Cuando la mujer se acerca al pozo, Jesús le pide agua, y ante la sorpresa de la mujer, Jesús responde: “Si conocieras el don de Dios, y quién es el que te dice: “Dame de beber”, tú le habrías pedido a él, y él te habría dado agua viva.” (Jn 4,10). Esta respuesta, que llevaba más contenido de lo que aparentaba, no fue comprendida por la mujer. Estaba tan angustiada en su búsqueda de agua material, que no se dio cuenta que Jesús le estaba ofreciendo más que simple agua. Por eso, Jesús añade: “Todo el que beba de esta agua (la del pozo), volverá a tener sed; pero, el que beba del agua que yo le dé, no tendrá sed jamás, sino que el agua que yo le dé se convertirá en él en fuente de agua que brota para vida eterna.” (Jn 4,13-14).
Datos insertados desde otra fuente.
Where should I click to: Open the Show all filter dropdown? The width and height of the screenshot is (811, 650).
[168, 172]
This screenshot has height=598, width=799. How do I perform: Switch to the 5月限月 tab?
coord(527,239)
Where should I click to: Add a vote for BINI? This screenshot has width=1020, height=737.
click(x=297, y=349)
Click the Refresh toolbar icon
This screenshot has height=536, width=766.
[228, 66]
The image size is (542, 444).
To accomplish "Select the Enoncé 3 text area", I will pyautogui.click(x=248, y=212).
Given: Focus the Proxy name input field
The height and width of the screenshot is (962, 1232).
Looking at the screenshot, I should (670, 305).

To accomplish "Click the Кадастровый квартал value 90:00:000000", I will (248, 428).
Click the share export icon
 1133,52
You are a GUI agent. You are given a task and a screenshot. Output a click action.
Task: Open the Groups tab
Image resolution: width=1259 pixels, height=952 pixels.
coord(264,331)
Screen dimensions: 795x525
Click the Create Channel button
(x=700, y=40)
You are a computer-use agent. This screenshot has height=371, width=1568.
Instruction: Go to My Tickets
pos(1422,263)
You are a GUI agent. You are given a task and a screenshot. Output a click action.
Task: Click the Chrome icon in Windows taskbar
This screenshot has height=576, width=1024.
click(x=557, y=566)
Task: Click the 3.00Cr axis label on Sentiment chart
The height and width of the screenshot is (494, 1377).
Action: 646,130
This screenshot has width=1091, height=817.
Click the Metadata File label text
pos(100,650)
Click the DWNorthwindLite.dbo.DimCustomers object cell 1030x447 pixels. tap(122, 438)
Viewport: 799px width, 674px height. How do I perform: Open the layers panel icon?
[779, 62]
La mujer poco a poco empezó a intuir que el hombre que tenía al frente era especial y que no le estaba hablando del agua del pozo, sino que le estaba ofreciendo un agua distinta, un manantial que no sacia la sed material sino la sed del espíritu, precisamente aquella sed que torturaba su vida. Por eso la mujer, usando el mismo lenguaje que Jesús, y entendiendo de qué se trataba la conversación, respondió ilusionada: “Señor, dame de esa agua, para que no tenga más sed.” (Jn 4,15). Y la mujer bebió y sació su sed. Jesús hizo que saliera de ese círculo vicioso de infelicidades y maridos que no eran suyos. Y lo hizo no dándole agua material, sino un agua que salta a la vida eterna, es decir, su propia persona: “Le dice la mujer: “Sé que va a venir el Mesías, el llamado Cristo. Cuando venga, nos lo explicará todo.” Jesús le dice: “Yo soy, el que te está hablando.” (Jn 4,25-26) Aquella mujer conoció a Jesús y acabó su sed, fue al pozo por agua y regresó con vida eterna.

Igual que a esa mujer, la sed también nos agobia. Las felicidades momentáneas que nos dan las cosas materiales tienen el mismo efecto en nosotros que el agua del pozo para la mujer samaritana: se acaba pronto y tendremos que ir siempre por más. Esa constante búsqueda solo demuestra que nuestra sed es de otra cosa. ¿Dónde podremos saciar nuestra sed? La lectura del evangelio de este domingo nos responde: en el mismo lugar donde la samaritana sació la suya: en Jesús.